One major difference between then and now is the increased role of public health officials. Long before their ascension, Socrates made clear in Plato’s Republic that he did not want doctors to rule. Philosophers or even poets would be better governors of society, because they at least attempt to understand political and social life in its entirety and minister to the human soul. Doctors, by contrast, tend to disregard the soul: it is the nature of their art to focus on the body in lieu of higher concerns. Moreover, Greek philosophers and poets alike celebrated courage in the face of death—Plato’s Socrates and Homer’s Achilles were undeterred from their noble missions by fear of the grave. But rule by public health officials, under which we increasingly live today, encourages excessive risk-aversion and almost transforms cowardice into a virtue.

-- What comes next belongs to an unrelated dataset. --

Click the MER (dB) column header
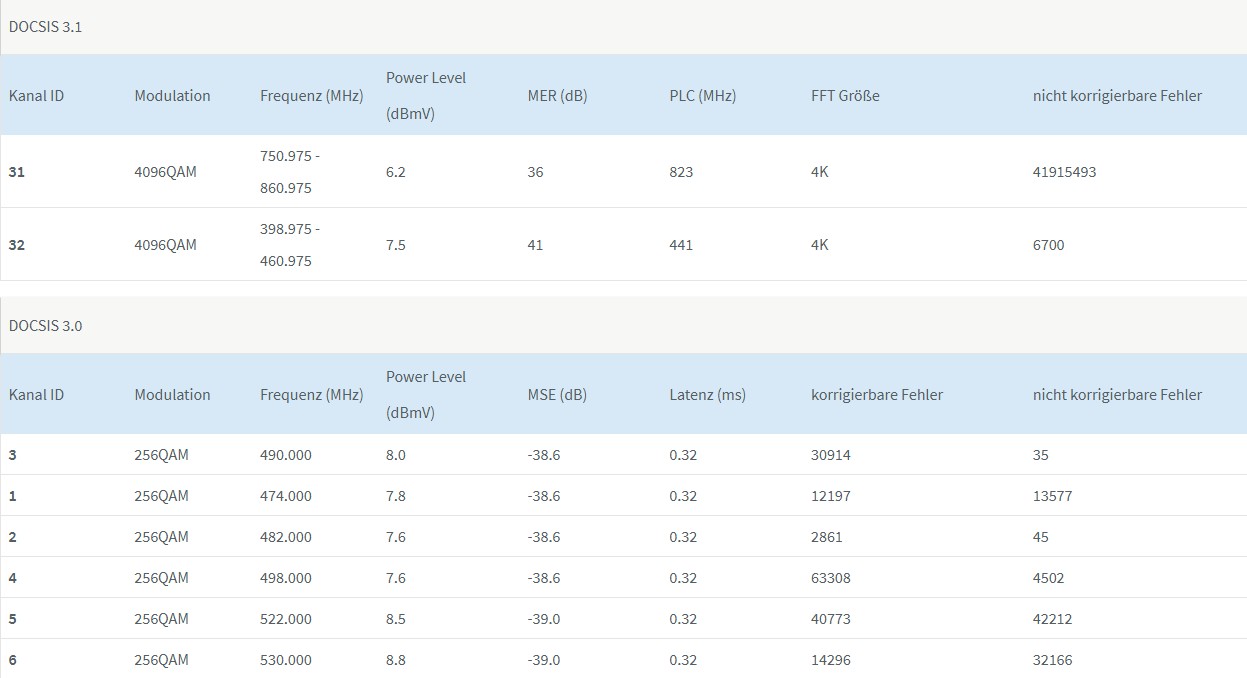The height and width of the screenshot is (678, 1247). pos(557,96)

Wear the Mask, Neanderthal

Surgical masks were designed to protect patients’ wounds from becoming infected by medical personnel, not to prevent the spread of viruses. When COVID-19 hit our shores, the CDC initially recommended that most Americans not wear masks. On April 3, 2020, the CDC abruptly reversed this position. Surgeon General Jerome Adams explained that “new evidence” had revealed that “a significant portion of individuals with coronavirus lack symptoms” and “can transmit the virus to others before they show symptoms” (emphasis added).

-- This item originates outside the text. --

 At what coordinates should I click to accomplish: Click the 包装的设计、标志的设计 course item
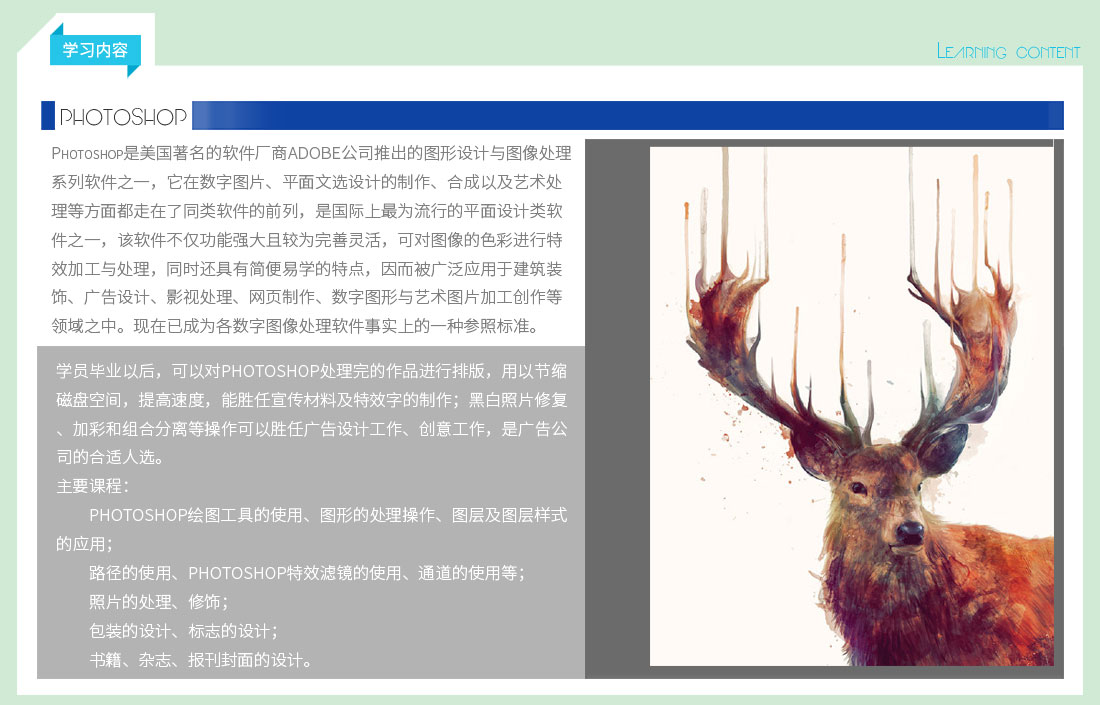pos(182,631)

As a rationale for wearing masks, this did not entirely make sense. According to the World Health Organization (WHO), “potentially pre-symptomatic transmission…is a major driver of transmission for influenza.” Yet the CDC does not (yet) recommend that seemingly healthy people wear masks during flu season. It seems likely that the CDC panicked in April and wanted to be seen as doing something. Plus, public health officials are naturally enthusiastic about public health interventions. Here was an opportunity to introduce an intervention that would previously have been unthinkable to Americans. Granted, the research on masks’ effectiveness, or lack thereof, had not changed to suggest healthy people should wear masks. But why quibble about evidence in the interest of a good cause?

The day after the CDC endorsed nationwide mask-wearing, President Trump announced, “I won’t be doing it personally.” From that instant, the mask quickly became a symbol of civic virtue—a sort of Black Lives Matter flag that could be hung from one’s face. For many it conveyed a trio of virtues: I’m unselfish; I’m pro-science; I’m anti-Trump. What it also conveyed, incidentally, was rejection of longstanding Western norms, unhealthy risk-aversion, credulous willingness to embrace unsupported health claims, and a pallid view of human interaction.